*** Text block ***

The same refers to children. Teachers and their directors under­stand, of course, that children come to school from various families and have different abilities and levels of develop­ment. However, little attention is paid to another circumstance: by that time, chil­dren are no longer “clean sheets”, but immature social individuals. Most of them may not understand it but subcon­sciously feel their inner, not simply real affiliation to a certain social and cultur­al environment and they have prefer­ences, which are also mainly subcon­scious at first.

This also determines to a large extent their attitude to the efforts of adults to impose knowledge on them, much of which is rejected by them, first instinc­tively and then more consciously, as needless and uninteresting, especially in the volume determined by our adult “encyclopaedists”. As a result, surplus knowledge virtually needless for the future stifles the desire and physical abil­ities of most pupils to master even what could prove useful in their opinion and what accords with their preferences and tastes.

*** Material supplied ***

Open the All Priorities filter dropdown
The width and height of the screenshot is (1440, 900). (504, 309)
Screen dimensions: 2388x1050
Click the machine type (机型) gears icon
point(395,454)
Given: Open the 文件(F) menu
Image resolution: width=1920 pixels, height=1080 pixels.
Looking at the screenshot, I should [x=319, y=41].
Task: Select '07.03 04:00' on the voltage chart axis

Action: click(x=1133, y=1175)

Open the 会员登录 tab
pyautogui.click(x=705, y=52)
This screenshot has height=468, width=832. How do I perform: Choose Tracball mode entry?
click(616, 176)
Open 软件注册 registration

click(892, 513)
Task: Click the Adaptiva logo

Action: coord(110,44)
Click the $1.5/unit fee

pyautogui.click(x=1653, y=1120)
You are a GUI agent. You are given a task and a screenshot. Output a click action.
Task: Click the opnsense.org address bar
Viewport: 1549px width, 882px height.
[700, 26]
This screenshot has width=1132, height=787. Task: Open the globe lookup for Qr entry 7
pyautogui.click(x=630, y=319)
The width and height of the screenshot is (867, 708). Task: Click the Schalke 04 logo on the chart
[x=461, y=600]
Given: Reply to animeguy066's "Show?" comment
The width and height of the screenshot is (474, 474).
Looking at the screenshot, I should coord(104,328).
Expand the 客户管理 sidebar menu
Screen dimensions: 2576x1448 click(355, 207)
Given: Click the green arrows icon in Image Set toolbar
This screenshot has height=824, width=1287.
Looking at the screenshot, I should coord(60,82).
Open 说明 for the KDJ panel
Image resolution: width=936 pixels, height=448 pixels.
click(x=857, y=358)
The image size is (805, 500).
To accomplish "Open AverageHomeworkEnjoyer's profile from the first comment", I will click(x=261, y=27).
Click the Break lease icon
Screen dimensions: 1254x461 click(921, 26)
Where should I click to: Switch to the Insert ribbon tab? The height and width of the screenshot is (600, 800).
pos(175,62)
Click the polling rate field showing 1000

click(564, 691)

***

Instructions
1 > Answer these questions from the passage on schoolchildren:
(a) What does the passage say children are no longer by the time they come to school, and what are they instead?
(b) How do children first reject much of the knowledge adults impose on them, and how do they reject it later?
(c) What does surplus knowledge stifle, according to the passage?
2 > Pick up the passage on schoolchildren after its final sentence and carry it on.

Expected outputs
1 >
(a) They are no longer "clean sheets" but immature social individuals.
(b) First instinctively, then more consciously, as needless and uninteresting.
(c) The desire and physical abilities of most pupils to master even what could prove useful in their opinion and what accords with their preferences and tastes.

2 >
With the lack of an obvious positive connection between progress in studies and future earnings, and with eroded public moral criteria, educa­tion has lost its former social prestige. An outwardly obedi­ent model of behavior has become established among schoolchildren. While dis­playing agreement with the orders established by elders, pupils have built a system of defence against them and devised an ideology con­demning good pupils. Pupils abuse the weaknesses of their teachers to protect their inner worlds from the crude encroachments of adults. They also protest against all previous genera­tions, who left so little posi­tive for them and are the main culprits in the genera­tion gap between fathers and sons.

We should also do justice to the teachers. Having recov­ered from the shock, they began to search for a reserve way out and, as a result, also used sabotage and protested against their position. Teachers have been deprived of the presumption of innocence concerning their work. They also protested against the increased load of work and low salaries. Compulsory coaching and bribery have spread widely at schools.

 

An ordinary engineer

 

One of the direct consequences of the school reform and the subsequent metamorphosis of the school was sharply increased pressure on school-leavers in state-run special secondary and higher educational establishments. These young people did not master the school programmes properly and had no desire to become specialists. They brought to college with them lackadaisical study habits helped out by cribs and bribes. This became especially obvious in tech­nical schools and in the system of educa­tion by correspondence. The unprece­dented phenomenon of engineers unable to read drawings has also appeared among the graduates of resi­dent training departments of institu­tions of higher learning.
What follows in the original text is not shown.